WWPC
- New Durham, New Hampshire; United States;
- Frequency: 91.7 MHz
- Branding: Word Radio Life

Programming
- Format: Christian
- Affiliations: Moody Broadcasting Network

Ownership
- Owner: Word Radio Educational Foundation
- Sister stations: WMEK, WRKJ, WSEW

History
- First air date: 1993
- Call sign meaning: "Where We Proclaim Christ"

Technical information
- Licensing authority: FCC
- Facility ID: 43801
- Class: A
- ERP: 150 watts
- HAAT: 152 meters (499 ft)
- Transmitter coordinates: 43°24′1.2″N 71°9′25.2″W﻿ / ﻿43.400333°N 71.157000°W

Links
- Public license information: Public file; LMS;
- Website: www.wordradio.net/wrkj-and-wwpc/

= WWPC =

Christian radio station in New Durham, New Hampshire

WWPC (91.7 FM) is a non-commercial educational radio station licensed to serve New Durham, New Hampshire, United States.
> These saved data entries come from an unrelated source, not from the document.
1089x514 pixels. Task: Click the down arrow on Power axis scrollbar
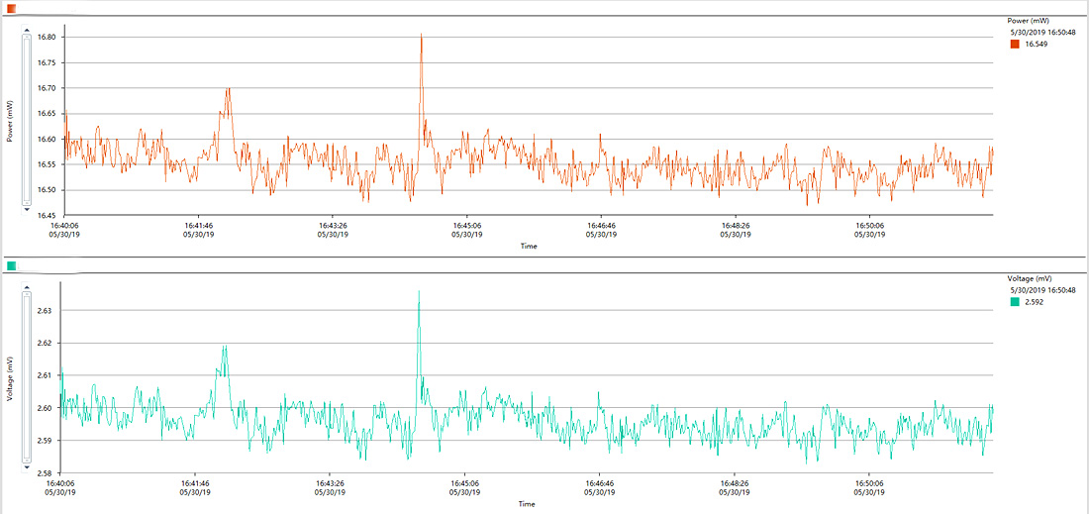(27, 209)
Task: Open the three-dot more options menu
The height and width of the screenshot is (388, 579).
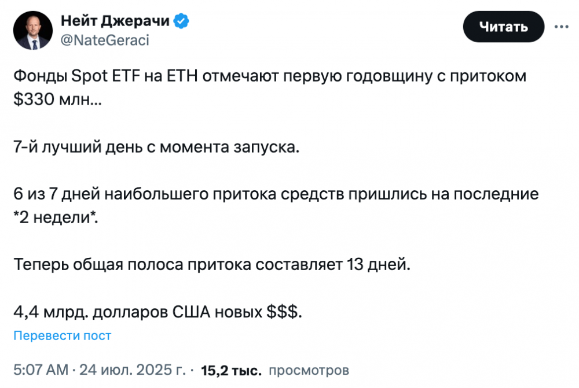Action: point(561,27)
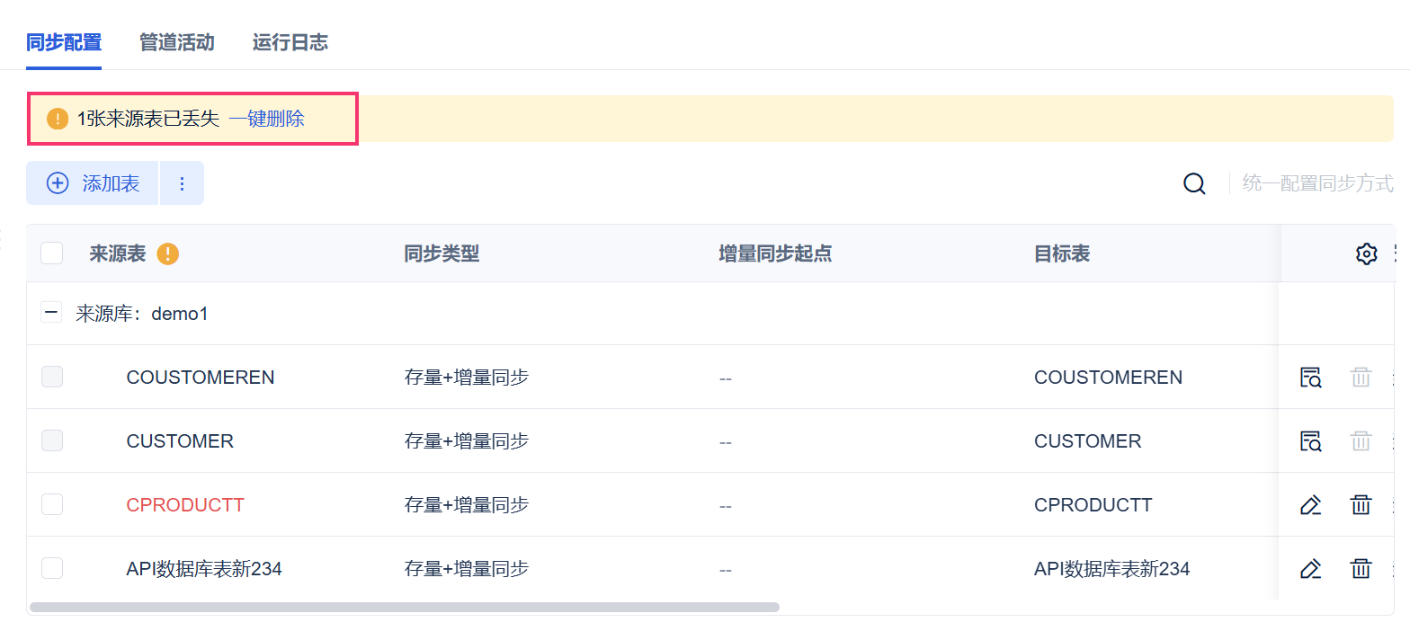Delete the CPRODUCTT row via trash icon
The width and height of the screenshot is (1410, 640).
[x=1361, y=505]
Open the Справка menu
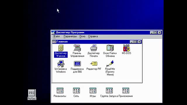 pyautogui.click(x=93, y=36)
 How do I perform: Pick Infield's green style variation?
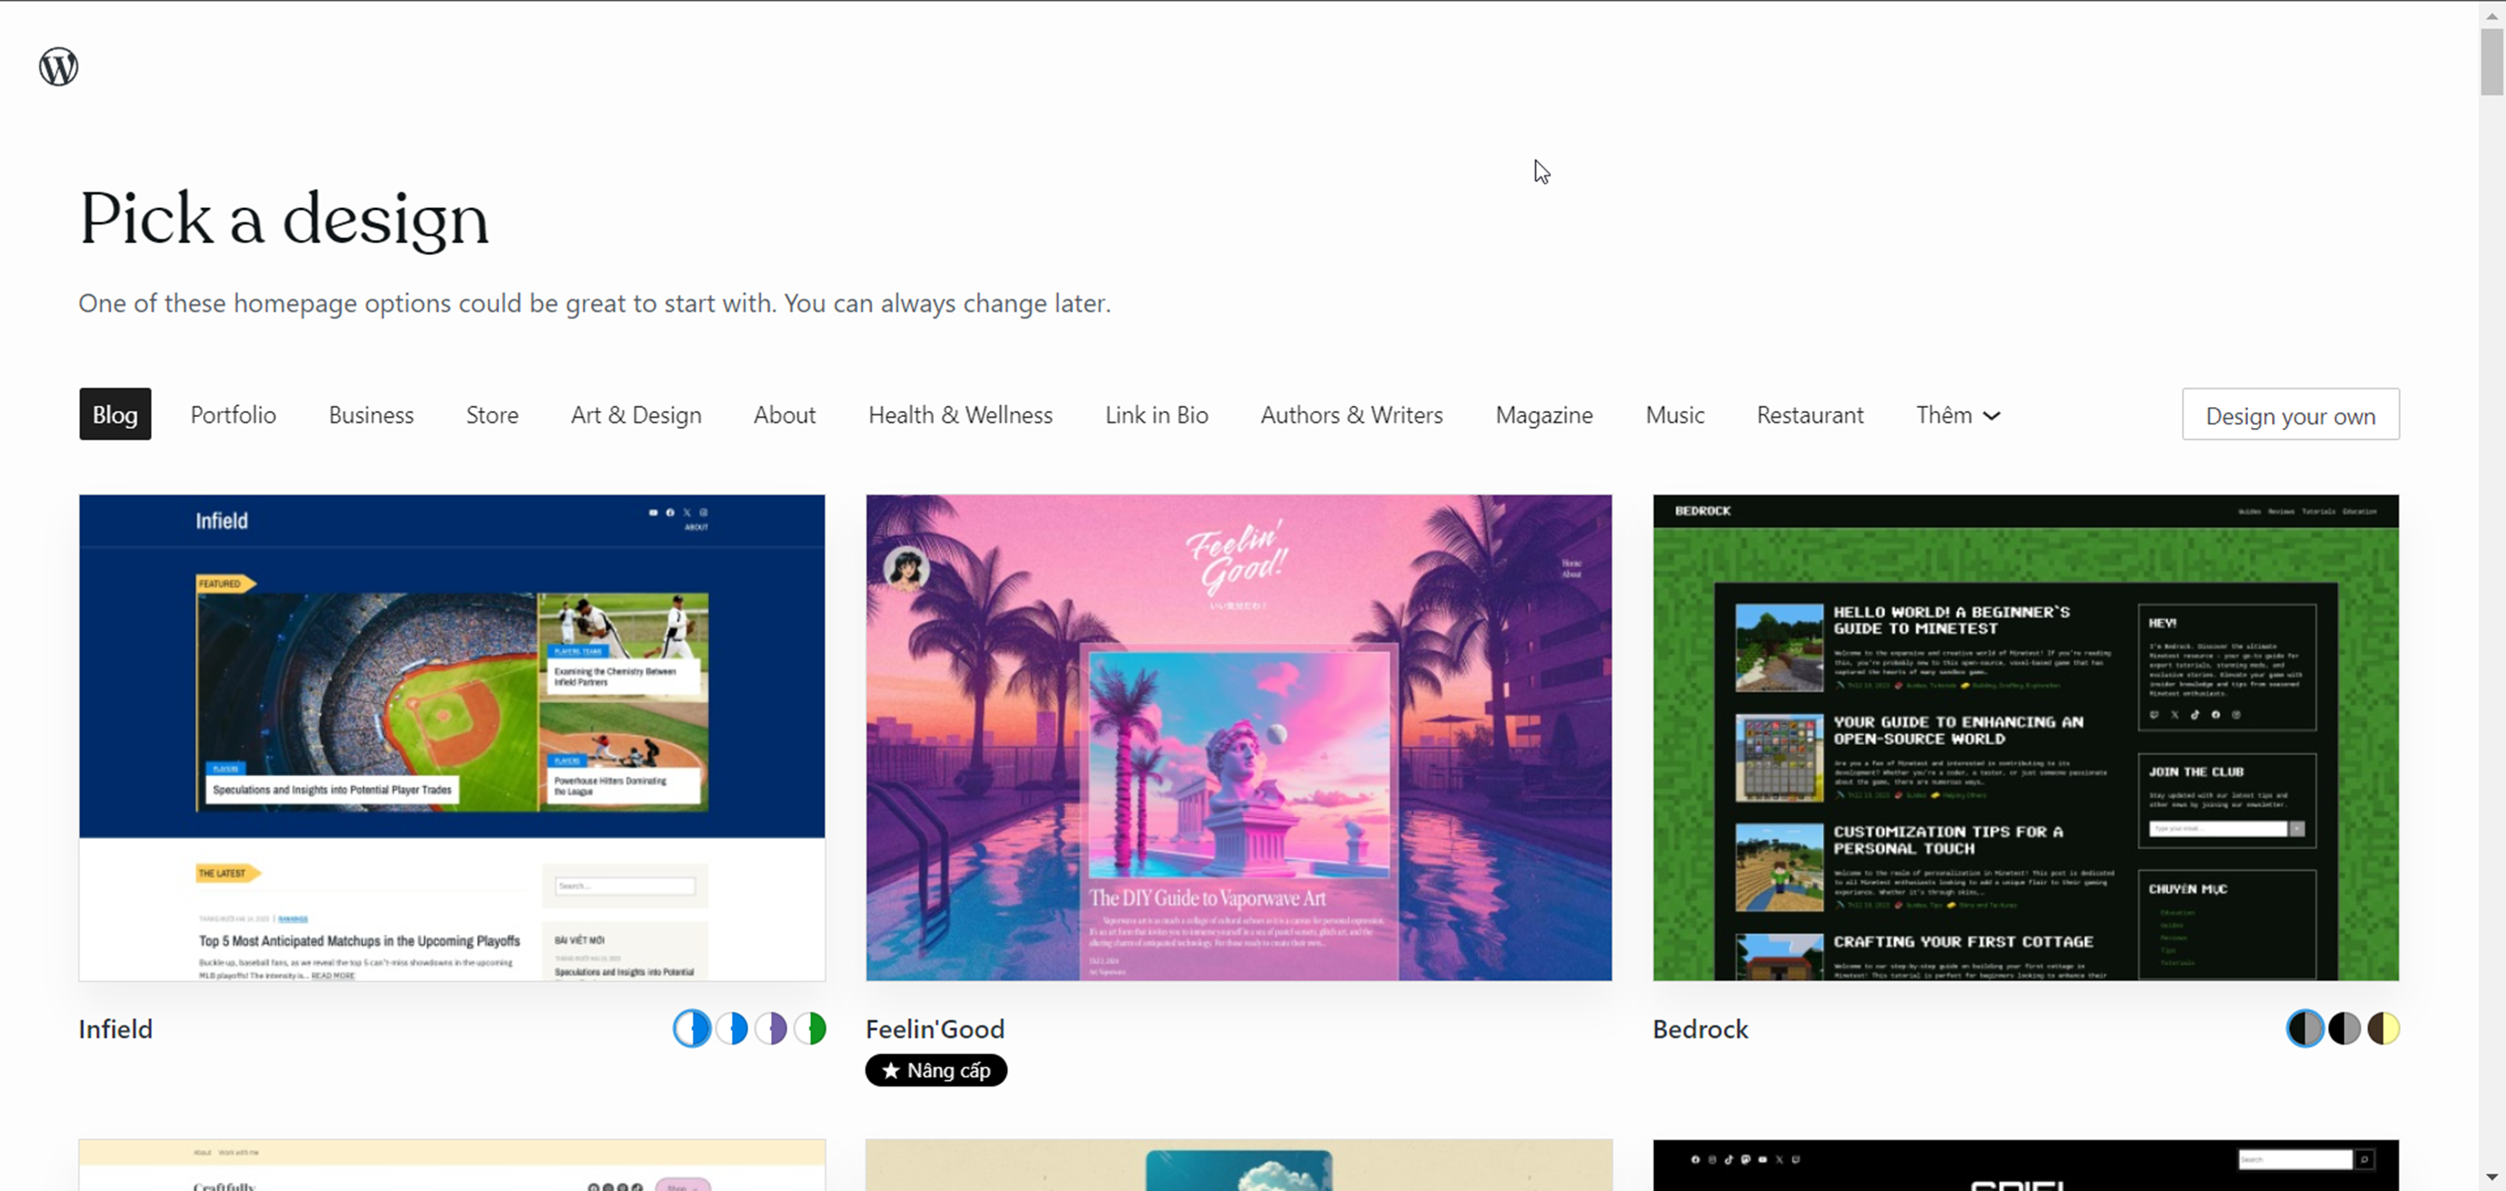point(809,1029)
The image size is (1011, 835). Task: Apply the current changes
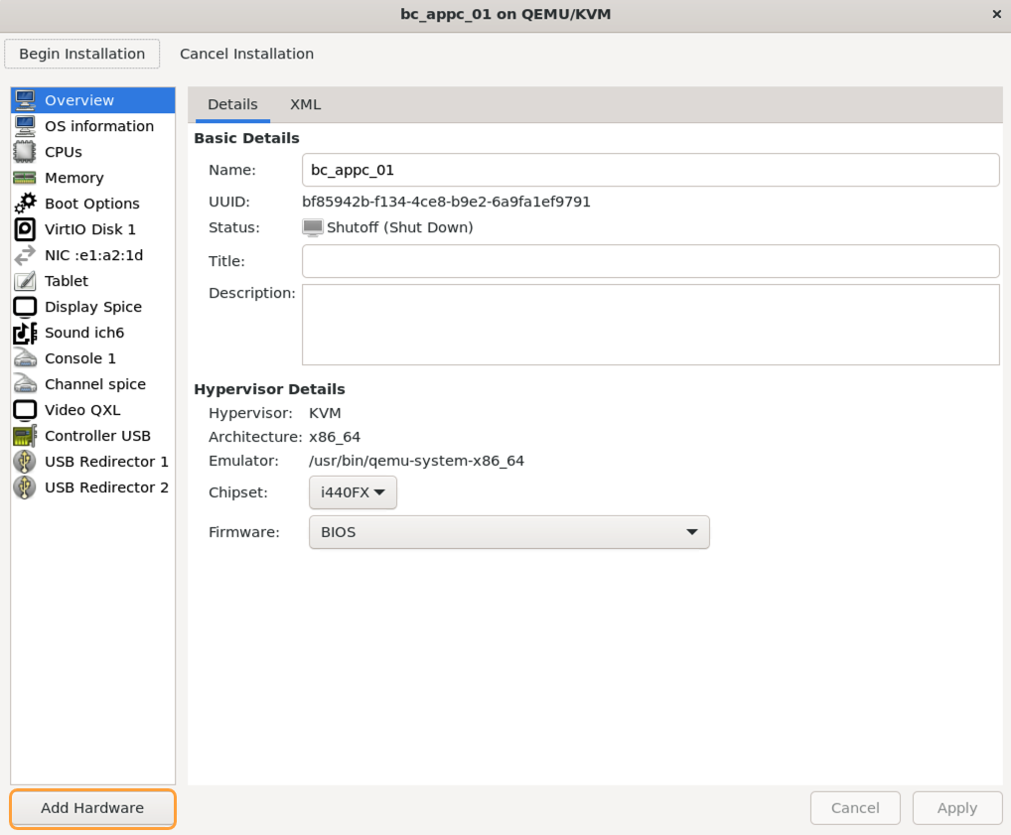point(956,807)
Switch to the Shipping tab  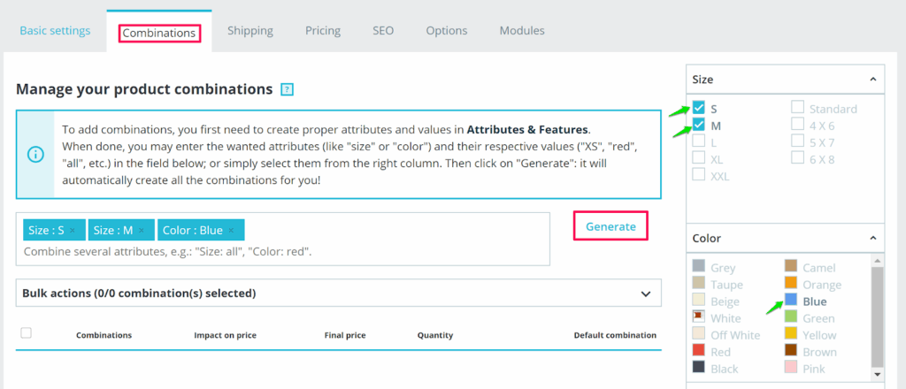pos(250,31)
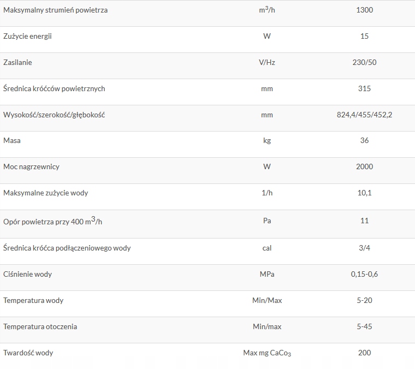Click the 'Wysokość/szerokość/głębokość' label

coord(54,115)
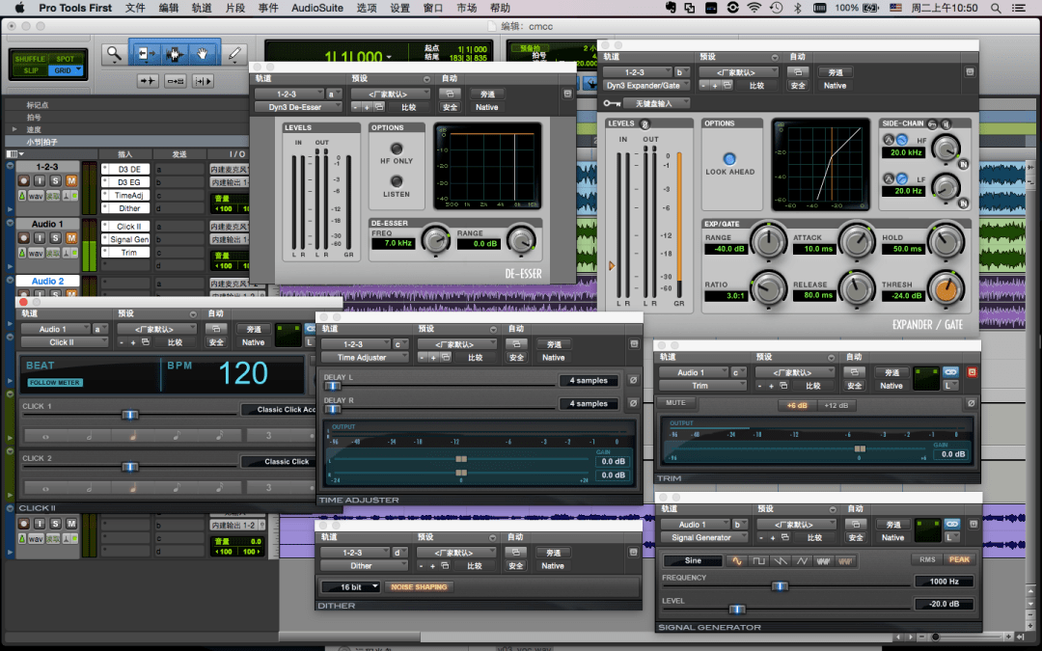Select the Grabber hand tool
Screen dimensions: 1042x651
click(x=202, y=54)
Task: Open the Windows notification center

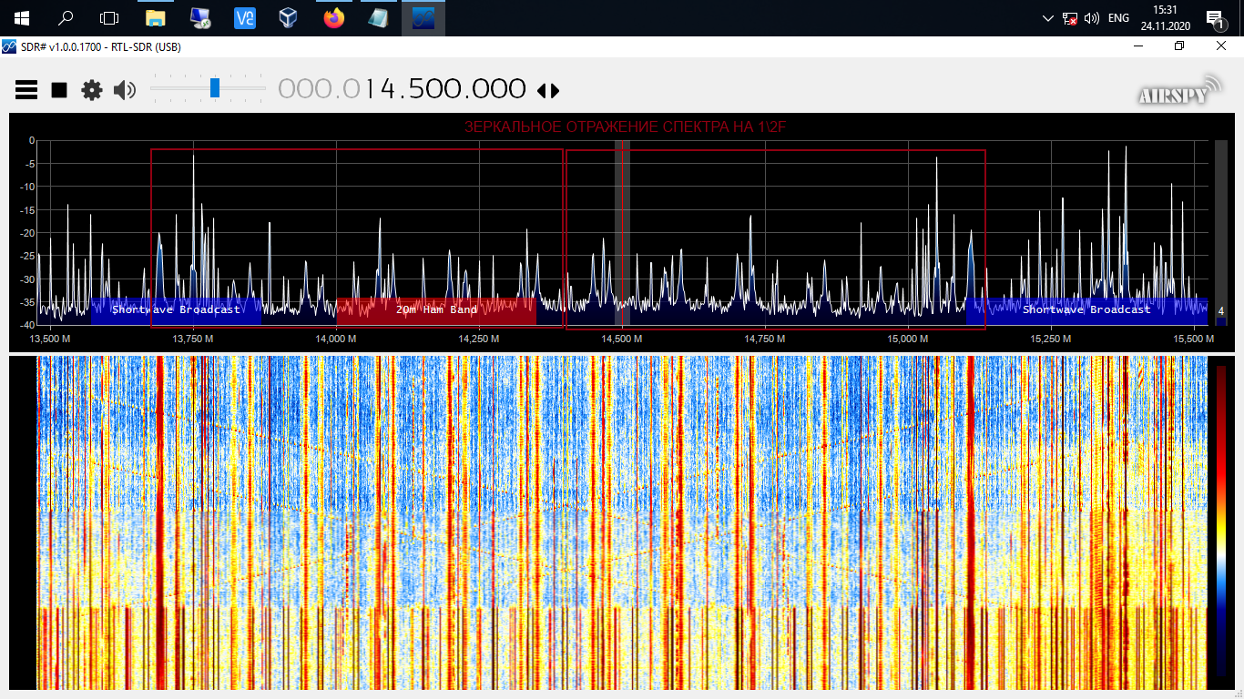Action: tap(1214, 18)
The station is owned by Word Radio Educational Foundation. WWPC broadcasts a Christian radio format as a simulcast of WRKJ (88.5 FM) in Westbrook, Maine.

==History==
This station received its original construction permit from the Federal Communications Commission on August 9, 1991. The new station was assigned the WWPC call sign by the FCC on August 23, 1991.

WWPC filed an application for its license to cover from the FCC on January 5, 1993. The FCC accepted the application for filing, but did not issue the station its broadcast license until February 12, 2016.